___ Data for this task ___

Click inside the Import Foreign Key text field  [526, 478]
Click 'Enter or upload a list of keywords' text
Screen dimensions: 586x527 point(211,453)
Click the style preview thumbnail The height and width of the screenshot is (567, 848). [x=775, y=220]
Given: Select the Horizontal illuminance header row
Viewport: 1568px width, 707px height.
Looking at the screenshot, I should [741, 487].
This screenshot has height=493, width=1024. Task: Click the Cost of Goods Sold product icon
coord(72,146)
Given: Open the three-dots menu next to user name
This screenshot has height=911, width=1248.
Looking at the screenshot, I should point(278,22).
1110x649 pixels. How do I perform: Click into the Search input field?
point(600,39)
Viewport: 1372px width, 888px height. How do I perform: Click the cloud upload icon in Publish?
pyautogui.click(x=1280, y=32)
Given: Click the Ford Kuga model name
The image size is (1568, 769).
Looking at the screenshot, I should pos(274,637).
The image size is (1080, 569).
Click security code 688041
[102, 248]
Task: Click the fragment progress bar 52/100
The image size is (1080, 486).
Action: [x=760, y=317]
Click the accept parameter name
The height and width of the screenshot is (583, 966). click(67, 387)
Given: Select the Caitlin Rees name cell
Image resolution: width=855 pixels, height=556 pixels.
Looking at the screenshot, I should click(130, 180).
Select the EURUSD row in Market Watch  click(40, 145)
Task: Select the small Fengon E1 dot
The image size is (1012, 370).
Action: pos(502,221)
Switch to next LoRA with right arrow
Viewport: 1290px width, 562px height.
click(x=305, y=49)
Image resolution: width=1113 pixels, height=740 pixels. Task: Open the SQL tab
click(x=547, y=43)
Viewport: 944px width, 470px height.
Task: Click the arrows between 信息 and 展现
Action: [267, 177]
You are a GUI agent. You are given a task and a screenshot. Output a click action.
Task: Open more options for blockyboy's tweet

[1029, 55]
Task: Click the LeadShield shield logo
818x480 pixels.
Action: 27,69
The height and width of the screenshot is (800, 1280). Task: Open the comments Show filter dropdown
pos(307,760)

___

Type the records out again. Match them exactly.

Click inside the Import Foreign Key text field  [526, 478]
Click 'Enter or upload a list of keywords' text
Screen dimensions: 586x527 point(211,453)
Click the style preview thumbnail The height and width of the screenshot is (567, 848). [x=775, y=220]
Given: Select the Horizontal illuminance header row
Viewport: 1568px width, 707px height.
Looking at the screenshot, I should [741, 487].
This screenshot has height=493, width=1024. Task: Click the Cost of Goods Sold product icon
coord(72,146)
Given: Open the three-dots menu next to user name
This screenshot has height=911, width=1248.
Looking at the screenshot, I should point(278,22).
1110x649 pixels. How do I perform: Click into the Search input field?
point(600,39)
Viewport: 1372px width, 888px height. How do I perform: Click the cloud upload icon in Publish?
pyautogui.click(x=1280, y=32)
Given: Click the Ford Kuga model name
The image size is (1568, 769).
Looking at the screenshot, I should pos(274,637).
The image size is (1080, 569).
Click security code 688041
[102, 248]
Task: Click the fragment progress bar 52/100
The image size is (1080, 486).
Action: [x=760, y=317]
Click the accept parameter name
The height and width of the screenshot is (583, 966). click(67, 387)
Given: Select the Caitlin Rees name cell
Image resolution: width=855 pixels, height=556 pixels.
Looking at the screenshot, I should click(130, 180).
Select the EURUSD row in Market Watch  click(40, 145)
Task: Select the small Fengon E1 dot
The image size is (1012, 370).
Action: pos(502,221)
Switch to next LoRA with right arrow
Viewport: 1290px width, 562px height.
click(x=305, y=49)
Image resolution: width=1113 pixels, height=740 pixels. Task: Open the SQL tab
click(x=547, y=43)
Viewport: 944px width, 470px height.
Task: Click the arrows between 信息 and 展现
Action: [267, 177]
You are a GUI agent. You are given a task and a screenshot. Output a click action.
Task: Open more options for blockyboy's tweet

[1029, 55]
Task: Click the LeadShield shield logo
818x480 pixels.
Action: 27,69
The height and width of the screenshot is (800, 1280). Task: Open the comments Show filter dropdown
pos(307,760)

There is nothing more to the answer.